The number of prescribed drugs is rising (1). A study revealed that 87.1% of people >50 years of age take at least one drug per day, and 43.3% take >5 (2). Polypharmacy, which is defined as the regular use of five or more drugs, leads to an increased risk of adverse drug reactions (ADRs). The frequency of ADR is associated with the number of drugs prescribed (3). Among hospitalized patients, ADRs have an incidence of 6.7% and are the fifth commonest cause of death (4). One possible cause for ADR might be the individual variance of drug metabolism (5), and age-related changes make elderly patients more sensitive to ADRs (6). The information is widely scattered over the scientific literature. A knowledge base of xenobiotic metabolism and the effect of polymorphisms could prevent ADR and cases of death.

Xenobiotic metabolism and detoxification (especially for drugs) are separated into three different phases of reaction. Only a few xenobiotics are excreted unchanged in urine or feces without any metabolic degradation.

Phase I and phase II reactions convert compounds to more water-soluble and often less active derivatives to increase excretion. Thereby, phase I reflects the production of reactive groups through oxidation and is primarily managed by the Cytochrome P450 family (CYP) of enzymes (7). Subsequently, the reactive groups are used to conjugate small polar molecules (phase II) to increase the polarity. Six enzyme families that provide the detoxification and excretion of xenobiotics mainly realize the conjugation (8).

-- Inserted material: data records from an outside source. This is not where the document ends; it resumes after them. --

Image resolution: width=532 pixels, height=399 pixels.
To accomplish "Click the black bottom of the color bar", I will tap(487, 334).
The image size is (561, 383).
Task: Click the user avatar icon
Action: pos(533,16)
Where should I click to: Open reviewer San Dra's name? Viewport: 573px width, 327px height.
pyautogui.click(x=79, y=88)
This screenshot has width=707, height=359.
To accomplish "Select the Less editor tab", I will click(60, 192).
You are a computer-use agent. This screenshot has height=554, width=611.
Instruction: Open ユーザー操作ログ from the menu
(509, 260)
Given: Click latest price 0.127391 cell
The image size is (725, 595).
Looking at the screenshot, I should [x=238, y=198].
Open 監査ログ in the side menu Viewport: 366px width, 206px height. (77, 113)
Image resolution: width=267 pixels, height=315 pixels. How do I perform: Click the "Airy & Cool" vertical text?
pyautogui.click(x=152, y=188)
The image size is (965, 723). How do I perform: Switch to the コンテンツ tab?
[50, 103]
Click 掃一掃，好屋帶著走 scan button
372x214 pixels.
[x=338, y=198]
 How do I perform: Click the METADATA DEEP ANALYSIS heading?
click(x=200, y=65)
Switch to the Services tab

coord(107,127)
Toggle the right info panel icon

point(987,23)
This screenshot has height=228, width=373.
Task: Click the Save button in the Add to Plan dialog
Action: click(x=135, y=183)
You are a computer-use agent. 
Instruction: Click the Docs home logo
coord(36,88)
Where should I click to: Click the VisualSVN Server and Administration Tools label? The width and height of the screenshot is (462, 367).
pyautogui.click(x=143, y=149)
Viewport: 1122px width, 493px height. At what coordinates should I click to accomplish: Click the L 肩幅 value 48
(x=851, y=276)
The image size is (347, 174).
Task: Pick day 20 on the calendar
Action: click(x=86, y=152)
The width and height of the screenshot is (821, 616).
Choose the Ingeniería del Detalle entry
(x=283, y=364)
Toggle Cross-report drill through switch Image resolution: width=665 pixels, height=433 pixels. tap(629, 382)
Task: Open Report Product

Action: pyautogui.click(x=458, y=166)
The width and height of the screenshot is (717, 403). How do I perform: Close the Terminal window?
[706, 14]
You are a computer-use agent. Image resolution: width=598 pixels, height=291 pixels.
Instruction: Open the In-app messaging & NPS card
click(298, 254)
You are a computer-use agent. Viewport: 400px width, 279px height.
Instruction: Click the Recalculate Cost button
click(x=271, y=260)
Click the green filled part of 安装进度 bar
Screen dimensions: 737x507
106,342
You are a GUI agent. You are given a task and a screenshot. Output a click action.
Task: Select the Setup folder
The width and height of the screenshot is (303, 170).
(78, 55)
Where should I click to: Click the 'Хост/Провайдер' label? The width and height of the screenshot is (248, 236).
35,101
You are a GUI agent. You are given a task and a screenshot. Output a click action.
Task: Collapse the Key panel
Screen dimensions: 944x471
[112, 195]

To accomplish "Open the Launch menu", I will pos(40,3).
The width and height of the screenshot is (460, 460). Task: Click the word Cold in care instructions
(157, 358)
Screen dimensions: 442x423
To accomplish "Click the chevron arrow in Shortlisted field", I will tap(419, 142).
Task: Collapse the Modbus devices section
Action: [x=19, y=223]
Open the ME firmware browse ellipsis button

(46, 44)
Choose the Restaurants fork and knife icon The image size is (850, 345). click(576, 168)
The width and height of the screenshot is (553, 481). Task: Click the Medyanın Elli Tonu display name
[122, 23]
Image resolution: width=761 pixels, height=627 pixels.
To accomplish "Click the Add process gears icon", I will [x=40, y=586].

Transporters (phase III) play a crucial role in pharmacokinetics by enabling the migration of hydrophilic molecules, which cannot penetrate cellular membranes. Kell et al. showed that the majority of drugs enter cells through at least one transporter (9). Those proteins form a transmembrane channel lined with hydrophilic amino acid side chains spanning the lipid bilayer (10). Two major protein superfamilies are known: 49 ATP-binding cassette transporters (ABC) (11) and 362 solute carriers (SLC) (12). These are important for absorption, distribution and excretion of drugs (13) and are involved in a broad range of physiological processes (10).

Eukaryotic ABC transporters are predominantly exporters, which require energy released by ATP hydrolysis. One problem is multidrug resistance, which is caused by active transporters. Unfortunately, 40% of human tumors develop resistance to chemotherapeutics by overexpressing ABC proteins (14). The SLC transporters facilitate passive diffusion along the concentration gradient or use concentration gradients from other substrates as a symporter or antiporter (12).

Another issue related to drug metabolism and ADR is prodrugs. Prodrugs have to be converted to active drugs by metabolic conversion (15). In general, prodrugs are non-toxic and need to have their chemical structure changed to enable their inherent medical capability. However, problems in conversion can also lead to undesired side effects. For example, the antihistamine terfenadine is a potent hERG blocker as a prodrug and a slow conversion can cause cardiac toxicity (16).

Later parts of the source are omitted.